Die Schmetterlinge instrumentalisiert Elias Wagner geschickt metaphorisch für die Wechselspiele von Max‘ Teenagerseele. Offenbar weisen die Lebensstadien von Nachtfaltern und Pubertierenden deutlich mehr Ähnlichkeiten auf als auf den ersten Blick gedacht: Die Tarnung, das Tot stellen, die Verpuppung, alles Zustände wie aus dem Leben eines 15-jährigen gegriffen. – Max versteckt sich nur allzu gerne vor der Welt (und vor den Mädchen) seit seine Mutter verschwunden ist, er allein mit seinem Vater lebt und der sich immer merkwürdiger benimmt. – Der Starnberger See und das umliegende Voralpenland mit seiner barocken Schönheit und seinem bisweilen morbiden Charme setzt dieser Metasphäre nur die Krone auf.
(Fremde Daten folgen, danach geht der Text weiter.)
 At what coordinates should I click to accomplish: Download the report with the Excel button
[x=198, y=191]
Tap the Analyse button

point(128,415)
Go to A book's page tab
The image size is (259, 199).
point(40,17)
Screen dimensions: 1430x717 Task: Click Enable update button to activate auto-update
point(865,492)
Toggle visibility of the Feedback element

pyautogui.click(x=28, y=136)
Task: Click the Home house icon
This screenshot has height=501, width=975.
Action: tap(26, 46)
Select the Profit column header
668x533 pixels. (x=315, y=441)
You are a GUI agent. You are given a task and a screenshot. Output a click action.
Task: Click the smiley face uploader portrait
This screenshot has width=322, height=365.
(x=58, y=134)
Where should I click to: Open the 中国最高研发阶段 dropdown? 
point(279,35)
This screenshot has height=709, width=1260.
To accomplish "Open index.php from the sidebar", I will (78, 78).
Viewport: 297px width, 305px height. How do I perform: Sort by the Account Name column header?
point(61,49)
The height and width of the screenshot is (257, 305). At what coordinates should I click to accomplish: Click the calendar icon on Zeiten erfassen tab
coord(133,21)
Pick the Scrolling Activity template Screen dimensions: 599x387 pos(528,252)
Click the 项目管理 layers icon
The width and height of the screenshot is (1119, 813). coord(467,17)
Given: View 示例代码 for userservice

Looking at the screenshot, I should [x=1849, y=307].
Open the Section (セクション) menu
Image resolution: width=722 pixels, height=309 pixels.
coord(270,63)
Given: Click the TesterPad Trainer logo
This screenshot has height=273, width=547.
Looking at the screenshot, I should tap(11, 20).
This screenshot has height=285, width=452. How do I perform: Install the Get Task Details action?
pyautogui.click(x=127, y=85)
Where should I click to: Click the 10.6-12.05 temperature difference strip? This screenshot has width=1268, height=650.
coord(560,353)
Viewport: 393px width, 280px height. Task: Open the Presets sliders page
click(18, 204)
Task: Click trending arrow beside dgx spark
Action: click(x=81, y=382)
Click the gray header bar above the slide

Elias Wagner nennt die Gegend daher „pubertäre Seelenlandschaft“ und geht der Frage auf den Grund, wie die Landschaft die Menschen prägt. Wie fühlt es sich an, in einem Postkartenmotiv aufzuwachsen? Elias Wagner sagt: „Himmelhoch jauchzend, zu Tode betrübt. Denn die vermeintlich romantische Idylle ist auch geprägt von Überdruss und Todessehnsucht.“ – und spiegelt so erneut das typische Gefühlskarrussel der Teenagerseele wieder. Da schließt sich der Kreis! Insekten- und Landschaftsmetaphern korrespondieren perfekt und Elias Wagner gelingt in diesem Umfeld des Seelentaumels eine feinsinnige Coming-of-age- und Liebesgeschichte.